I begin this blog with a snapshot of my life in the early 1980's on the campus of the University of Alabama in a little known radical elective class entitled "Women's Studies." I was floundering somewhere in my third year...disillusioned with and restless in my day to day existence as sorority girl and party animal. My life was filled with nothingness, loneliness, and complete lack of self-worth...all I might add, of my own doing. I was making unwise decisions, searching for and depending on things external to provide me value, and giving very little in the way of contributions to the world around me.

I found the class by default. I remember walking in to a round table discussion, clutching a crudely typed and bound collection of works by feminist authors that was to serve as my text. The all female class was collectively confident, outspoken, and to me appeared fearless. I remember feeling absolutely fascinated, compelled to learn, and instantly at home. This is one of the few times in my life I remember with precise clarity.

"Happy or unhappy, families are all mysterious. We have only to imagine how differently we would be described -- and will be, after our deaths -- by each of the family members who believe they know us." Gloria Steinem

Looking back on this class, as I often do when I run, I realized that this was pivotal in how I saw the world from that point, and how it shaped that which I hold sacred today. I really didn't feel a connection with much of anything until then, and perhaps because the time was right, I felt it then, and still do to this day. The women who had the courage to speak of the denigration and disparity against them, against us...the refusal to be victims.

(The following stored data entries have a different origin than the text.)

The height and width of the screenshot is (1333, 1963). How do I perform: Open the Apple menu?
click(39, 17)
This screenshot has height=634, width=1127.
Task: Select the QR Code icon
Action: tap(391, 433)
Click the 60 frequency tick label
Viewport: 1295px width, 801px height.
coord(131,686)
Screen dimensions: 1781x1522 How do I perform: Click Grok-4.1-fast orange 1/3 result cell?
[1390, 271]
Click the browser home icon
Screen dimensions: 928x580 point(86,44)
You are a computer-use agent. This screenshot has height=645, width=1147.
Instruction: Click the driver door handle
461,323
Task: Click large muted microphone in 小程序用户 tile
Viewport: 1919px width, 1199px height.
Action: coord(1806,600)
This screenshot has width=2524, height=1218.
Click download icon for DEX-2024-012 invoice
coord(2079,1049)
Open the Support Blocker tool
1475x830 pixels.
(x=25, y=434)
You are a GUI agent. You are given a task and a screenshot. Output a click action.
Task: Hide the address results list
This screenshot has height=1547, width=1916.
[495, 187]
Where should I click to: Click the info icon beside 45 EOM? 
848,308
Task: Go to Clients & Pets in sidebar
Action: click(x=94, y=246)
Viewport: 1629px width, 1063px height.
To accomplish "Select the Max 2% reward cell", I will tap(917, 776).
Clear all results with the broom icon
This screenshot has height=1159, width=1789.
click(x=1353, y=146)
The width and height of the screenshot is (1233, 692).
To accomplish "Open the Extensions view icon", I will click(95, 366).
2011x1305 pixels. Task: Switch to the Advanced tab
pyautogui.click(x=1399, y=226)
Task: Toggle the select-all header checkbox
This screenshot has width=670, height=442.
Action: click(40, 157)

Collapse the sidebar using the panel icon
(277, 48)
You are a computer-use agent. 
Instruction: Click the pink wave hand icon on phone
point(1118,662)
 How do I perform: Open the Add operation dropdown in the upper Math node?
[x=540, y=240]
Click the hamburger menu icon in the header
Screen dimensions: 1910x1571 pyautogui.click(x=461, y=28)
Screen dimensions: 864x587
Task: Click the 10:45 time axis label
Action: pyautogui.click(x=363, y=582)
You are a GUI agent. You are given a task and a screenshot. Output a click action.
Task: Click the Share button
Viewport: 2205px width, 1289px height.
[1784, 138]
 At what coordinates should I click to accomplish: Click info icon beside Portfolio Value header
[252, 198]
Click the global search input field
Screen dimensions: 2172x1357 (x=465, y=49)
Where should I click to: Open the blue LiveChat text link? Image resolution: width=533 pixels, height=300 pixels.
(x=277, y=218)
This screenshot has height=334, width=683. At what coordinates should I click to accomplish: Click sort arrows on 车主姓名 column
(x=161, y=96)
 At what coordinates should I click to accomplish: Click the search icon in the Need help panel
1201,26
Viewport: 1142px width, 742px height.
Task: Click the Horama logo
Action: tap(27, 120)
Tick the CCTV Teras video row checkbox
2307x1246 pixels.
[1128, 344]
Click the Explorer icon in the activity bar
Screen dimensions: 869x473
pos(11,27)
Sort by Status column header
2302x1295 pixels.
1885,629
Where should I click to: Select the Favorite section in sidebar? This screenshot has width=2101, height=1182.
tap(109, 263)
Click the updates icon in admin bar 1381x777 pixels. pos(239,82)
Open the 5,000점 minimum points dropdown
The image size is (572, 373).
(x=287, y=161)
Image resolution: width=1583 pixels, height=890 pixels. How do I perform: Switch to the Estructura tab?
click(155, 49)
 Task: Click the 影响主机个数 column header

I witnessed how different this was from the recent expulsion of a woman from a neighboring sorority because she had partaken in drug-laced punch at a frat house. I was at the party, and heard undercurrents that the punch in the huge garbage cans was laced. Guess I was one of the lucky ones to have had a heads up. This young woman became so out of her mind intoxicated that she publicly engaged in sexual intercourse with a line of fraternity members on their house rooftop. I feel certain today that this would be considered gang rape. She was subsequently disgraced and "scarlet lettered" while the fraternity brothers were heralded with back pats and "attaboys." This behavior encapsulated the blatant, egregious, and deep-seated thought process that pervaded our 1980's misogynistic society, co-existing defiantly with racism in the old south.

That was then...this is now. Is it really so different?